WHAT YOU ARE ASKED TO DO: Please reproduce all of the lines below, word for word and in full.

Pixel coordinate grounding data:
--------

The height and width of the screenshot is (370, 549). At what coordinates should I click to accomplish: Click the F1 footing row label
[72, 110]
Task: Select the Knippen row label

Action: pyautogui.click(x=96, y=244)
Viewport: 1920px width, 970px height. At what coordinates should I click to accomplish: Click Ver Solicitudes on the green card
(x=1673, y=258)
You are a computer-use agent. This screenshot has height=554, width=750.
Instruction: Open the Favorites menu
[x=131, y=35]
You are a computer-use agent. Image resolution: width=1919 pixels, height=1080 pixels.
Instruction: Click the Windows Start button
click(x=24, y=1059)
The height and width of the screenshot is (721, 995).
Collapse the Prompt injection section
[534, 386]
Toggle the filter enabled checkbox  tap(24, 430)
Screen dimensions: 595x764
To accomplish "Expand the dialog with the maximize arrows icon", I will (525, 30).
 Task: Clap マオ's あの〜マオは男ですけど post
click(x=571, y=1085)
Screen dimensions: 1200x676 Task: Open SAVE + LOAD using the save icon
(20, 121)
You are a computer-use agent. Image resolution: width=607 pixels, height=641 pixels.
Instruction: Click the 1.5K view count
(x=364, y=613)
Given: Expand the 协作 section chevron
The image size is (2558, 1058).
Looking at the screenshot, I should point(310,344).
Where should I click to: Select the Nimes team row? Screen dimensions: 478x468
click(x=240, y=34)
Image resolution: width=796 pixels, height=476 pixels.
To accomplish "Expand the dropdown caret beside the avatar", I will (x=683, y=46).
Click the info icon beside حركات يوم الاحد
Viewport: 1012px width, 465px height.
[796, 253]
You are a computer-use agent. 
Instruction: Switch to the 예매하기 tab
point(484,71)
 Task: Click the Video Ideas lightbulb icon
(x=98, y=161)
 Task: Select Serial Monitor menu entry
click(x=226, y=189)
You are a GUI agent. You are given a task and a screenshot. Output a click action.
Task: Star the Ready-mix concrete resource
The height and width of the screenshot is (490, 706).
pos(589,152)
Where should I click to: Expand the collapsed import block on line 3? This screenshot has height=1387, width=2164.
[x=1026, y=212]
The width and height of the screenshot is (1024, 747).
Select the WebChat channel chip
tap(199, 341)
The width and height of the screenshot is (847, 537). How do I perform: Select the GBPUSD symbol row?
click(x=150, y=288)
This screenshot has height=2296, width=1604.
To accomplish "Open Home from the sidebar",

--------

YOUR SOLUTION:
The height and width of the screenshot is (370, 549). At what coordinates should I click to accomplish: Click the F1 footing row label
[72, 110]
Task: Select the Knippen row label

Action: pyautogui.click(x=96, y=244)
Viewport: 1920px width, 970px height. At what coordinates should I click to accomplish: Click Ver Solicitudes on the green card
(x=1673, y=258)
You are a computer-use agent. This screenshot has height=554, width=750.
Instruction: Open the Favorites menu
[x=131, y=35]
You are a computer-use agent. Image resolution: width=1919 pixels, height=1080 pixels.
Instruction: Click the Windows Start button
click(x=24, y=1059)
The height and width of the screenshot is (721, 995).
Collapse the Prompt injection section
[534, 386]
Toggle the filter enabled checkbox  tap(24, 430)
Screen dimensions: 595x764
To accomplish "Expand the dialog with the maximize arrows icon", I will (525, 30).
 Task: Clap マオ's あの〜マオは男ですけど post
click(x=571, y=1085)
Screen dimensions: 1200x676 Task: Open SAVE + LOAD using the save icon
(20, 121)
You are a computer-use agent. Image resolution: width=607 pixels, height=641 pixels.
Instruction: Click the 1.5K view count
(x=364, y=613)
Given: Expand the 协作 section chevron
The image size is (2558, 1058).
Looking at the screenshot, I should point(310,344).
Where should I click to: Select the Nimes team row? Screen dimensions: 478x468
click(x=240, y=34)
Image resolution: width=796 pixels, height=476 pixels.
To accomplish "Expand the dropdown caret beside the avatar", I will (x=683, y=46).
Click the info icon beside حركات يوم الاحد
Viewport: 1012px width, 465px height.
[796, 253]
You are a computer-use agent. 
Instruction: Switch to the 예매하기 tab
point(484,71)
 Task: Click the Video Ideas lightbulb icon
(x=98, y=161)
 Task: Select Serial Monitor menu entry
click(x=226, y=189)
You are a GUI agent. You are given a task and a screenshot. Output a click action.
Task: Star the Ready-mix concrete resource
The height and width of the screenshot is (490, 706).
pos(589,152)
Where should I click to: Expand the collapsed import block on line 3? This screenshot has height=1387, width=2164.
[x=1026, y=212]
The width and height of the screenshot is (1024, 747).
Select the WebChat channel chip
tap(199, 341)
The width and height of the screenshot is (847, 537). How do I perform: Select the GBPUSD symbol row?
click(x=150, y=288)
This screenshot has height=2296, width=1604.
To accomplish "Open Home from the sidebar",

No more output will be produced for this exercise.